Agriculture World

Shocking! Air Pollution Costs India $30 Billion a Year from Stubble Burning

stubble burning

According to a study scheduled to be published in the forthcoming issue of the International Journal of Epidemiology, respiratory ailments related with crop residue burning in North India lead to an estimated economic loss of over $30 billion or ₹2 lakh crore annually. 

The study also indicated that there has been a substantial rise in acute respiratory infections reported during the period in which stubble burning was intense. 

The study, which was from India’s fourth round of District Level Household Survey (DLHS-4), found that there was a three-fold increase in respiratory ailments among those living in districts where intense crop burning takes place. 

During the winter months, Poor air quality is a serious problem in Delhi with the levels of airborne particulate matter spiking to 20 times the World Health Organization’s safety threshold during certain days. 

Increase in Air pollution: 

Samuel Scott, the co-author and research fellow at the Washington, DC-based International Food Policy Research Institute (IFPRI) said, “Among other factors, smoke from the burning of agricultural crop residue by farmers in Haryana and Punjab especially contributes to Delhi’s poor air, increasing the risk of ARI three-fold for those living in districts with intense crop burning.”  

However, the study for the first time estimated the health and economic costs of crop residue burning in North India. The estimated economic cost of exposure to air pollution from crop residue burning is $30 billion or nearly ₹2 lakh crore annually for Punjab, Haryana and Delhi, according to the scientists. 

Likewise, as per another study published in the journal Nature Sustainability last week, nearly 60% of sooty carbon particles found in Delhi’s air in October and November months emanate from crop residue burning in the neighbouring States. 

Apart from Scott, other people involved in the current study were Avinash Kishore and Devesh Roy of IFPRI, Suman Chakrabarti of the University of Washington, and Mohammed Tajuddin Khan of Oklahoma State University. 

The study analysed health data from more than 250,000 individuals of all ages living in rural and urban areas in India.

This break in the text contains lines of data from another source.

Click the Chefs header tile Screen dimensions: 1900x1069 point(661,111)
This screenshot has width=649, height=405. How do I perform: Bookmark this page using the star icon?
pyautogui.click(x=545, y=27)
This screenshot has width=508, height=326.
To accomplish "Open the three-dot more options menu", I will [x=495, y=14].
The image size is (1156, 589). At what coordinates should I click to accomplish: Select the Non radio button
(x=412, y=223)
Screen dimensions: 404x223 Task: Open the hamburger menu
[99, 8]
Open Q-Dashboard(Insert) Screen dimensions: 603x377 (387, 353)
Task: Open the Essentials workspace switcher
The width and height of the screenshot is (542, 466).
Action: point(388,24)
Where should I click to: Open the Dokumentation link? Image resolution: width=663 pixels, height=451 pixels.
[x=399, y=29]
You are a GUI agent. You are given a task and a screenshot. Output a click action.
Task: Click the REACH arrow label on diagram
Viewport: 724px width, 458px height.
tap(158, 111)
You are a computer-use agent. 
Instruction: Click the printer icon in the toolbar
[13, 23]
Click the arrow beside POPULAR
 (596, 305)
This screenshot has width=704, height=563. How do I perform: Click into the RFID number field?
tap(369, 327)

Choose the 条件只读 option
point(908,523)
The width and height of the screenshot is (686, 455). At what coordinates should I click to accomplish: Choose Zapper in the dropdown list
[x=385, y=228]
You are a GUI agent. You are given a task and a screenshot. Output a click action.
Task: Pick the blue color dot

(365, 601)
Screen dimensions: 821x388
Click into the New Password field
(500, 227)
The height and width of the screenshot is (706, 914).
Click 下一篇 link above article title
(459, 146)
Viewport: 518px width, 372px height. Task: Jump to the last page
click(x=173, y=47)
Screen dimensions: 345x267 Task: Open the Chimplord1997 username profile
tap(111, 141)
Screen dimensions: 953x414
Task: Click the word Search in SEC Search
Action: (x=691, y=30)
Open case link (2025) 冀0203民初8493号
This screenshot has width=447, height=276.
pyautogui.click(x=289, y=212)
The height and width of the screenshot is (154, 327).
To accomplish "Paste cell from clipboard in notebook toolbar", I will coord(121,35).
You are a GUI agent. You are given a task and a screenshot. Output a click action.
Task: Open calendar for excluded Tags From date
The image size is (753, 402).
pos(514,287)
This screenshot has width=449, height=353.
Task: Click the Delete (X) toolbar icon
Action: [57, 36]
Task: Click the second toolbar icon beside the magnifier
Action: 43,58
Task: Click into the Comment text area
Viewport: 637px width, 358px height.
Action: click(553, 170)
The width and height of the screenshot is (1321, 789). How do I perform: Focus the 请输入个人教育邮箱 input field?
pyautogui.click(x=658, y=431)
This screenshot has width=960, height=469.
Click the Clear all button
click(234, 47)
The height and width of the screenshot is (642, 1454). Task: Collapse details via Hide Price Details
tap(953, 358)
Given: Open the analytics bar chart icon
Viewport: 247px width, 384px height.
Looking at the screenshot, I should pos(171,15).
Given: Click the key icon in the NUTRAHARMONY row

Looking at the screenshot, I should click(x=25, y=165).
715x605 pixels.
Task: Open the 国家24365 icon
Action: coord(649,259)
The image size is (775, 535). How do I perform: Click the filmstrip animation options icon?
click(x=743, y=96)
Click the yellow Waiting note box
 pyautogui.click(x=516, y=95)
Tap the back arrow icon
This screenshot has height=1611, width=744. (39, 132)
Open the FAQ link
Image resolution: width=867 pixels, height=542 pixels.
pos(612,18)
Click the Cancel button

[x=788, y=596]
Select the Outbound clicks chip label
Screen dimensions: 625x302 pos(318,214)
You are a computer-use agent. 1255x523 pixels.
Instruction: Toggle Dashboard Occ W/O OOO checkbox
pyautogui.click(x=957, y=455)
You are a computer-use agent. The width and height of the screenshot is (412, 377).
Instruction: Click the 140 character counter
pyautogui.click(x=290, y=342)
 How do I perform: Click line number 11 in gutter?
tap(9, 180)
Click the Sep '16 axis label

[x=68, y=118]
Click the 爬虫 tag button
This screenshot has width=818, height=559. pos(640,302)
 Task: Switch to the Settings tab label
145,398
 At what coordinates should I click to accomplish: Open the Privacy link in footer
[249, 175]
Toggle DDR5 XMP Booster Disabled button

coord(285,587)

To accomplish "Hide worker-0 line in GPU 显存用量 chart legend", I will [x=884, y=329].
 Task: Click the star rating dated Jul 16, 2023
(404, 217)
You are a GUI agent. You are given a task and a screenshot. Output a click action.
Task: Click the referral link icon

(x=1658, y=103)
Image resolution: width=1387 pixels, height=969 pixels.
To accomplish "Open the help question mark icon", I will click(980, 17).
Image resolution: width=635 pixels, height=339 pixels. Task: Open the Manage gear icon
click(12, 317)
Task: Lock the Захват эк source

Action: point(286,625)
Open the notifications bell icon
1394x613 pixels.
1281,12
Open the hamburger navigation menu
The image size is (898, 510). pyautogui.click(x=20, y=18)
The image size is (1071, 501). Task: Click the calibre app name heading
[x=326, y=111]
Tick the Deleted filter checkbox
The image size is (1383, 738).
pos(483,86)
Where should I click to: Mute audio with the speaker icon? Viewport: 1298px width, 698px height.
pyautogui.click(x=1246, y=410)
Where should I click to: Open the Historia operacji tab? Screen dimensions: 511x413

It used NASA satellite data on fire activity to estimate the health impact of living in areas with intense crop burning and also comparing them with areas not affected by burning like in the South Indian States of Andhra Pradesh and Tamil Nadu.  

The study used data between September 2013 and February 2014. Though, the researchers observed that as crop burning increased in Haryana, respiratory health worsened. Other factors were also examined that could contribute to poor respiratory health such as firecracker burning during Diwali (which usually coincides with the time of crop burning) and motor vehicle density. 

Though, economic losses due to exposure to air pollution from firecracker burning are estimated to be around $7 billion or nearly ₹50,000 crore a year.